Some of these ideas are from Mark Baker’s blog, Every Page is Page One.
The first challenge of documentation is to get the user to use the product. It doesn’t matter how usable it is if it is so off-putting in appearance that no one tries to use it.
Some of the things we document are complicated, but it doesn’t mean that every individual task, feature, or concept needs to be complicated. Throwing all the content in the user’s face when they look for help with something simple is distracting. It only serves to discourage users from trying and learning.
Take the classic tri-pane help system. It may be full of utility–multiple ways to view and navigate the content, multiple buttons to push to move around it in different ways. But, it screams “Look how big and complicated I am. Look at how many pages there are. Look at how deep they are nested. Look at all these controls you will have to use to navigate me!”

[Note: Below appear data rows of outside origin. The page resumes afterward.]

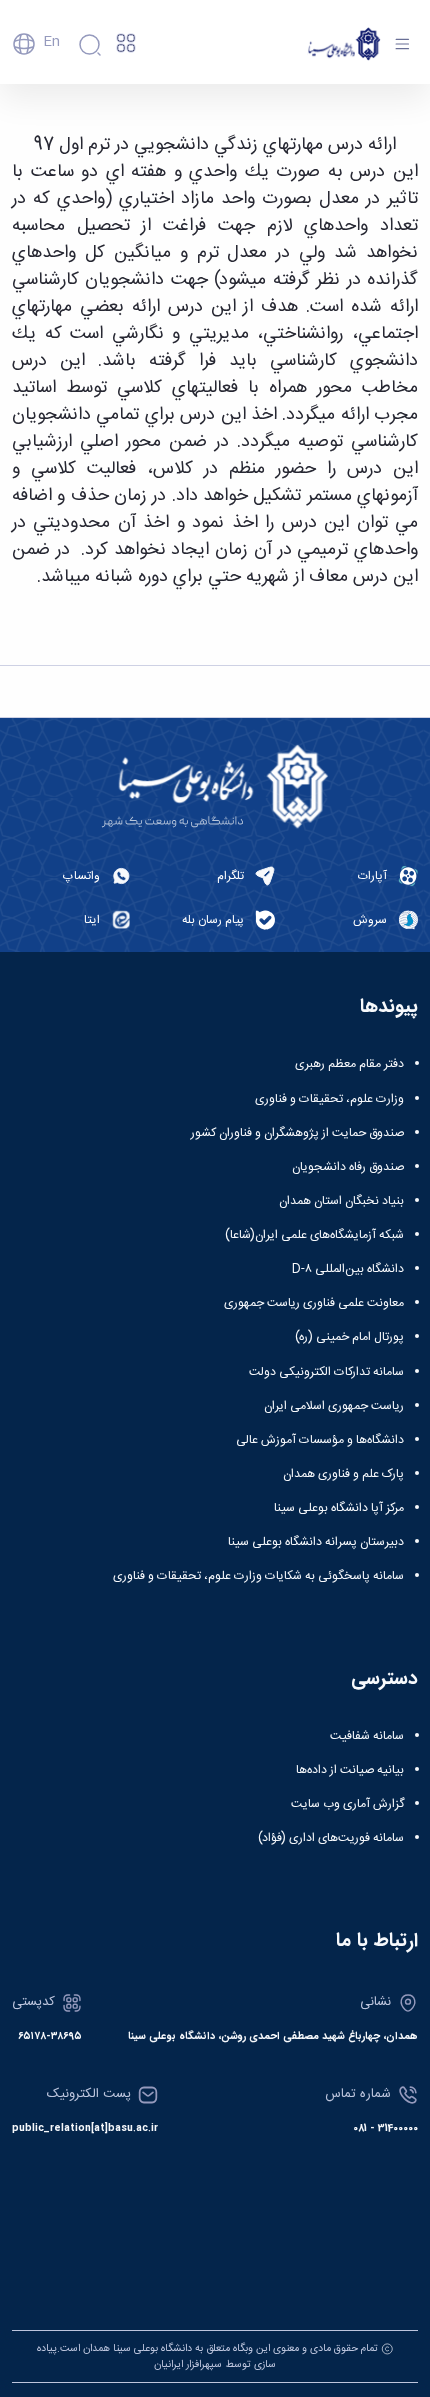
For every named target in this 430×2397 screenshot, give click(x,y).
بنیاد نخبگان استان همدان (341, 1201)
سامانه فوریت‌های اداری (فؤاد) (331, 1838)
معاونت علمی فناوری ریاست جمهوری (314, 1303)
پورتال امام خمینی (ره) (349, 1337)
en (51, 42)
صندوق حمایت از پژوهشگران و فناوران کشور (297, 1133)
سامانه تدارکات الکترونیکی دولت (326, 1372)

A PDF is far less usable than a well-organized online help system, but it is actually clearer. It presents a single pane and a search box, and everyone knows how to use a PDF. Videos are even better, but they are lousy for many tech comm tasks — tedious, impossible to navigate, impossible to search, impossible to use for reference— but their entire interface is a single triangular button. No wonder users ask for PDFs and videos even when they are not appropriate or usable. They just look so much better.

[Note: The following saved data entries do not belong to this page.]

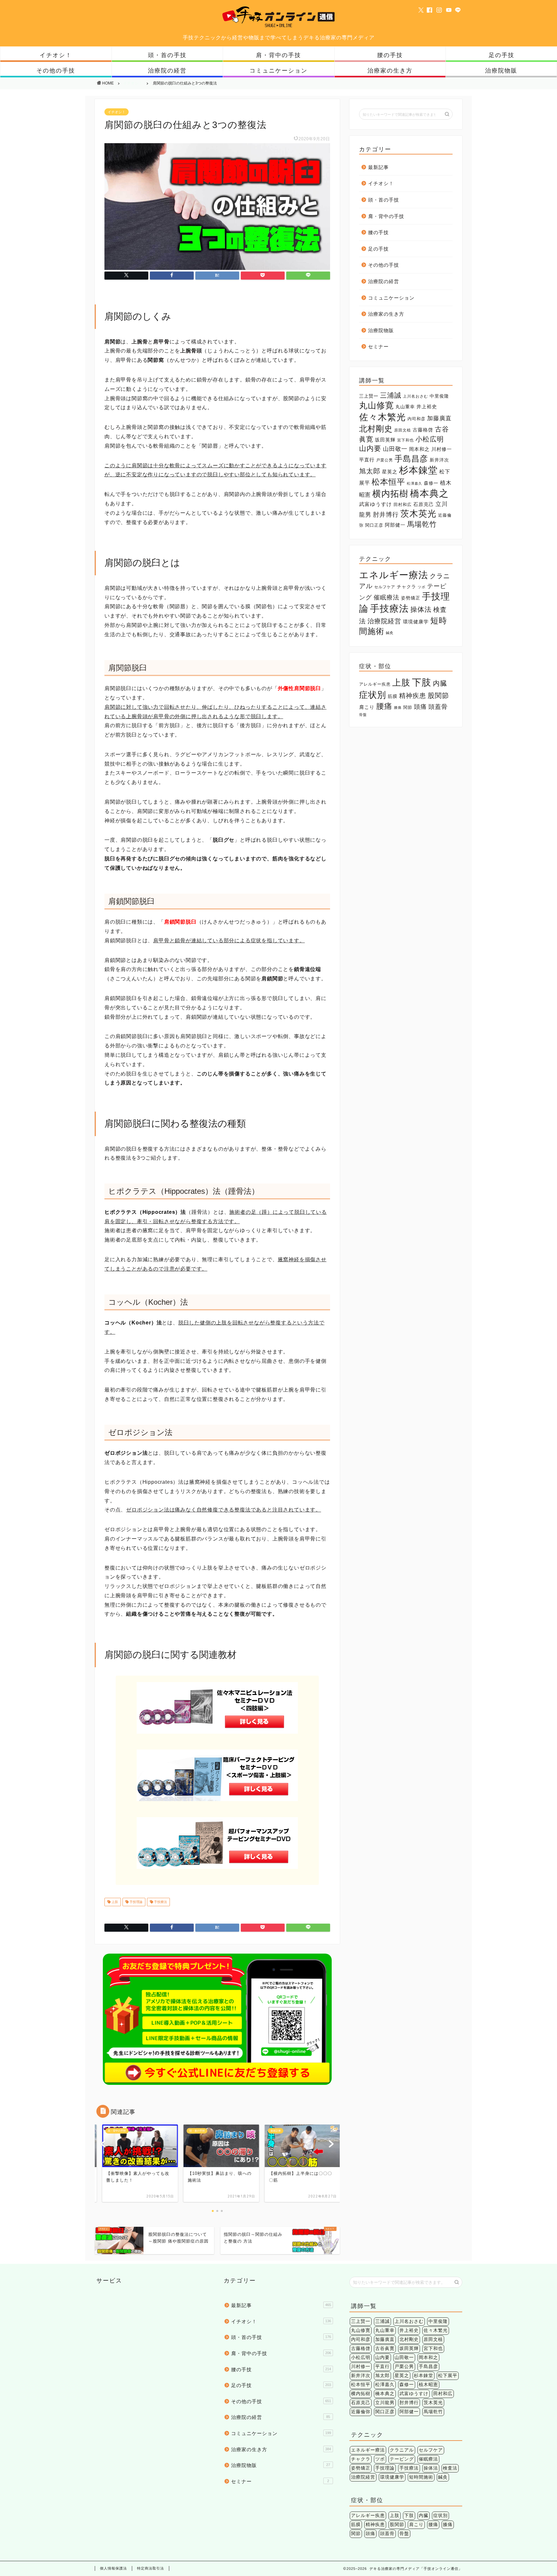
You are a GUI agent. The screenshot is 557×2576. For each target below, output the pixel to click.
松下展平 (447, 2375)
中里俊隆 (439, 396)
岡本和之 (419, 449)
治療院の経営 (167, 70)
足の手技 (501, 55)
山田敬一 (395, 448)
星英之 (389, 471)
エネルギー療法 (393, 575)
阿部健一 (395, 525)
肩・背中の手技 (278, 55)
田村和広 (403, 504)
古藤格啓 (423, 429)
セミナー (378, 346)
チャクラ (406, 586)
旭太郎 (369, 471)
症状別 (372, 695)
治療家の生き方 (390, 70)
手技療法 (160, 1902)
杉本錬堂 (418, 470)
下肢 (421, 682)
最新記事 (378, 167)
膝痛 (398, 707)
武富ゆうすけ (375, 504)
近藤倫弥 (360, 2411)
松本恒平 (388, 482)
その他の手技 (55, 70)
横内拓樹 (390, 494)
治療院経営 (384, 621)
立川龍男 (385, 2402)
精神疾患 (412, 695)
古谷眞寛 (385, 2348)
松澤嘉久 (414, 483)
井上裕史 (426, 406)
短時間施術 (421, 2477)
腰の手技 (390, 55)
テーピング (402, 2459)
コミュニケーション (278, 70)
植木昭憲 (428, 2384)
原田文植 (402, 430)
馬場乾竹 (422, 524)
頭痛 (420, 706)
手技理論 (135, 1902)
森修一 (431, 483)
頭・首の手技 (167, 55)
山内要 (370, 448)
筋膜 (392, 696)
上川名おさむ (415, 396)
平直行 (367, 459)
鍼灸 (390, 633)
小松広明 (429, 439)
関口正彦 (374, 525)
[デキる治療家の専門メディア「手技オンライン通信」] (278, 26)
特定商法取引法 (150, 2568)
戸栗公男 (384, 460)
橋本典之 (429, 493)
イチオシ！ (56, 55)
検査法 (450, 2468)
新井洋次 (439, 459)
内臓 (440, 683)
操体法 (421, 609)
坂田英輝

With the web, the user is not restricted to a TOC or index — you can offer relevant links on every page that allow them to move effectively through the content without ever being aware of how extensive it is or how complex the product is. If they want to explore any of the topics, they can do so simply by clicking a link. Each topic is a navigation hub.
Adopting this view of organization is important because as our content becomes larger and more dynamic, it becomes more and more difficult to navigate using a fixed table of contents. Seeing everything at once is too overwhelming or general, and artificially segmenting it is too confining.
With the web model, you can create documentation that looks simple while remaining thorough and comprehensive in the depth of its coverage. This way, you can have a large information set with manageable navigation at every point, but still have the ability to travel very far across it.